- _PROBLEM TO SOLVE_
Format every line of the items below as a Markdown table with the columns "n" and "Line." Put the row number in "n" and the line's text in "Line," and leave out blank lines.

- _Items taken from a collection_
········
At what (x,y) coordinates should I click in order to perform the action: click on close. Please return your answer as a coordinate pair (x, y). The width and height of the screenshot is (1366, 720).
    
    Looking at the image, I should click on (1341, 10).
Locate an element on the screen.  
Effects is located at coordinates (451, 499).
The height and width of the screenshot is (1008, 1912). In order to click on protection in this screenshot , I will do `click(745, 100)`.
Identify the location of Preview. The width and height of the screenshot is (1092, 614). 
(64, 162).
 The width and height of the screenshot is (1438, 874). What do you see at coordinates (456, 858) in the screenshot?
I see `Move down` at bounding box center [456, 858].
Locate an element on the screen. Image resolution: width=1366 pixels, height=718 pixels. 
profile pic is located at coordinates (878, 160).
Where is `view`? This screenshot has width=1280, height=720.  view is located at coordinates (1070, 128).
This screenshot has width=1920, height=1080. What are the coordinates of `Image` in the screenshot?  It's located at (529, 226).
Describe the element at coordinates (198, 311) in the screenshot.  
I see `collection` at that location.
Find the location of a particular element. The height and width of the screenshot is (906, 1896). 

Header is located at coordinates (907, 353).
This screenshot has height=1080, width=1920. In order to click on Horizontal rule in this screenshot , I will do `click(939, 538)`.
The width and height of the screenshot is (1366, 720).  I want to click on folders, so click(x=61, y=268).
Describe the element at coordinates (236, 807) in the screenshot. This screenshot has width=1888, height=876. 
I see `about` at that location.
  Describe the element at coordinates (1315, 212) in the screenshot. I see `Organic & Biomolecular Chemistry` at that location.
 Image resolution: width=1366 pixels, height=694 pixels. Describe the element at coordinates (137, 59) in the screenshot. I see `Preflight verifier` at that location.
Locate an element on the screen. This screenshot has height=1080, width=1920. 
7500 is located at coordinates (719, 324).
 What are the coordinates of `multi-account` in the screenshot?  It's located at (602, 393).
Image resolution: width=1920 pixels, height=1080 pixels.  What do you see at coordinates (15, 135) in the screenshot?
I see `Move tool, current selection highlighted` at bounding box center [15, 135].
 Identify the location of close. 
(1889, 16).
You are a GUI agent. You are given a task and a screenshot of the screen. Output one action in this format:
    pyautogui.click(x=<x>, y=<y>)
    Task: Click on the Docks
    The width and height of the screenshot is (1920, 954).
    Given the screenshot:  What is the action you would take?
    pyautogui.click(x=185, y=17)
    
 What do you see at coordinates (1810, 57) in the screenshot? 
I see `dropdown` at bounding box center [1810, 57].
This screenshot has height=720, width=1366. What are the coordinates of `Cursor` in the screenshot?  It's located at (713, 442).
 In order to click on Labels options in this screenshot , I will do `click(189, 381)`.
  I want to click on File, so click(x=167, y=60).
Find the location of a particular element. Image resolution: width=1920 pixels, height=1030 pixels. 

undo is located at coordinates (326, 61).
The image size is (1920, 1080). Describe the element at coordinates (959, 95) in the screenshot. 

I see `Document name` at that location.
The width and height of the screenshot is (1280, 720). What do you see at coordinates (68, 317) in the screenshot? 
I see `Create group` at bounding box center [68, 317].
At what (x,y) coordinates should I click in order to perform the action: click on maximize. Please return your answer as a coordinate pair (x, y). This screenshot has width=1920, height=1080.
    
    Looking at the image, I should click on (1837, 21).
········
- _TASK RESULT_
| n | Line |
|---|---|
| 1 | At what (x,y) coordinates should I click in order to perform the action: click on close. Please return your answer as a coordinate pair (x, y). The width and height of the screenshot is (1366, 720). |
| 2 |     Looking at the image, I should click on (1341, 10). |
| 3 | Locate an element on the screen.   |
| 4 | Effects is located at coordinates (451, 499). |
| 5 | The height and width of the screenshot is (1008, 1912). In order to click on protection in this screenshot , I will do `click(745, 100)`. |
| 6 | Identify the location of Preview. The width and height of the screenshot is (1092, 614).  |
| 7 | (64, 162). |
| 8 |  The width and height of the screenshot is (1438, 874). What do you see at coordinates (456, 858) in the screenshot? |
| 9 | I see `Move down` at bounding box center [456, 858]. |
| 10 | Locate an element on the screen. Image resolution: width=1366 pixels, height=718 pixels.  |
| 11 | profile pic is located at coordinates (878, 160). |
| 12 | Where is `view`? This screenshot has width=1280, height=720.  view is located at coordinates (1070, 128). |
| 13 | This screenshot has width=1920, height=1080. What are the coordinates of `Image` in the screenshot?  It's located at (529, 226). |
| 14 | Describe the element at coordinates (198, 311) in the screenshot.   |
| 15 | I see `collection` at that location. |
| 16 | Find the location of a particular element. The height and width of the screenshot is (906, 1896).  |
| 17 | Header is located at coordinates (907, 353). |
| 18 | This screenshot has height=1080, width=1920. In order to click on Horizontal rule in this screenshot , I will do `click(939, 538)`. |
| 19 | The width and height of the screenshot is (1366, 720).  I want to click on folders, so click(x=61, y=268). |
| 20 | Describe the element at coordinates (236, 807) in the screenshot. This screenshot has width=1888, height=876.  |
| 21 | I see `about` at that location. |
| 22 |   Describe the element at coordinates (1315, 212) in the screenshot. I see `Organic & Biomolecular Chemistry` at that location. |
| 23 |  Image resolution: width=1366 pixels, height=694 pixels. Describe the element at coordinates (137, 59) in the screenshot. I see `Preflight verifier` at that location. |
| 24 | Locate an element on the screen. This screenshot has height=1080, width=1920.  |
| 25 | 7500 is located at coordinates (719, 324). |
| 26 |  What are the coordinates of `multi-account` in the screenshot?  It's located at (602, 393). |
| 27 | Image resolution: width=1920 pixels, height=1080 pixels.  What do you see at coordinates (15, 135) in the screenshot? |
| 28 | I see `Move tool, current selection highlighted` at bounding box center [15, 135]. |
| 29 |  Identify the location of close.  |
| 30 | (1889, 16). |
| 31 | You are a GUI agent. You are given a task and a screenshot of the screen. Output one action in this format: |
| 32 |     pyautogui.click(x=<x>, y=<y>) |
| 33 |     Task: Click on the Docks |
| 34 |     The width and height of the screenshot is (1920, 954). |
| 35 |     Given the screenshot:  What is the action you would take? |
| 36 |     pyautogui.click(x=185, y=17) |
| 37 |  What do you see at coordinates (1810, 57) in the screenshot?  |
| 38 | I see `dropdown` at bounding box center [1810, 57]. |
| 39 | This screenshot has height=720, width=1366. What are the coordinates of `Cursor` in the screenshot?  It's located at (713, 442). |
| 40 |  In order to click on Labels options in this screenshot , I will do `click(189, 381)`. |
| 41 |   I want to click on File, so click(x=167, y=60). |
| 42 | Find the location of a particular element. Image resolution: width=1920 pixels, height=1030 pixels.  |
| 43 | undo is located at coordinates (326, 61). |
| 44 | The image size is (1920, 1080). Describe the element at coordinates (959, 95) in the screenshot.  |
| 45 | I see `Document name` at that location. |
| 46 | The width and height of the screenshot is (1280, 720). What do you see at coordinates (68, 317) in the screenshot?  |
| 47 | I see `Create group` at bounding box center [68, 317]. |
| 48 | At what (x,y) coordinates should I click in order to perform the action: click on maximize. Please return your answer as a coordinate pair (x, y). This screenshot has width=1920, height=1080. |
| 49 |     Looking at the image, I should click on (1837, 21). |